A Optiv saiu quase que totalmente da cena da indústria de hacking após a série de fusões e aquisições, mas a rede de ex-funcionários da Accuvant é forte, e ainda está trabalhando em exploits. Dois funcionários de alto nível fundaram a Grayshift, uma empresa de hackers de iPhone conhecida por suas habilidades em desbloquear dispositivos.
A Accuvant vendeu exploits de hacking para vários clientes nos governos e no setor privado, incluindo os Estados Unidos e seus aliados. E, conforme descobriu a MIT Technology Review americana, esse exploit exato do iMessage também foi vendido simultaneamente para vários outros clientes.
Falhas do iMessage
O exploit do iMessage é uma das várias falhas críticas no aplicativo de mensagens que foram descobertas e exploradas nos últimos anos. Uma atualização de 2020 para o sistema operacional do iPhone foi desenvolvida com uma reconstrução completa da segurança do iMessage em uma tentativa de torná-lo mais difícil de atacar.
O novo recurso de segurança, chamado BlastDoor, isola o aplicativo do resto do iPhone e torna mais difícil o acesso à memória do iMessage, a principal maneira pela qual os invasores conseguiram assumir o controle do telefone de um alvo.

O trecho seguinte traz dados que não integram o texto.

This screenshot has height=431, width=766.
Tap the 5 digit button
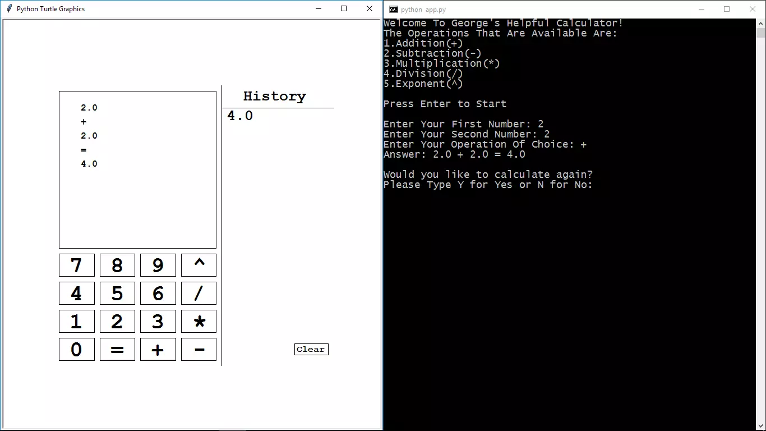pos(117,293)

O iMessage é o principal alvo dos hackers, por um bom motivo. O aplicativo é incluído por padrão em todos os dispositivos Apple. Ele aceita mensagens de qualquer pessoa que saiba seu número. Não há como desinstalá-lo, não há como inspecioná-lo em busca de coisas suspeitas, nada que um usuário possa fazer para se defender contra esse tipo de ameaça além de baixar todas as atualizações de segurança da Apple o mais rápido possível.

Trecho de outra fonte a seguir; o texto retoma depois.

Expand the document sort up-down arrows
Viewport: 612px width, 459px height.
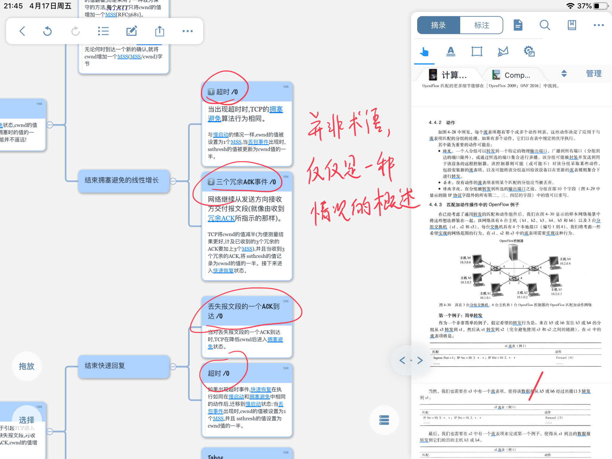(564, 74)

O BlastDoor tornou a exploração das vulnerabilidades do iMessage mais difícil, mas o aplicativo ainda é um alvo favorito dos hackers. No dia 13 de setembro, a Apple divulgou um exploit que a empresa israelense de spyware, a NSO Group, teria usado para driblar as proteções do BlastDoor e assumir o controle do iPhone por meio de uma falha diferente no iMessage. A Apple se recusou a comentar.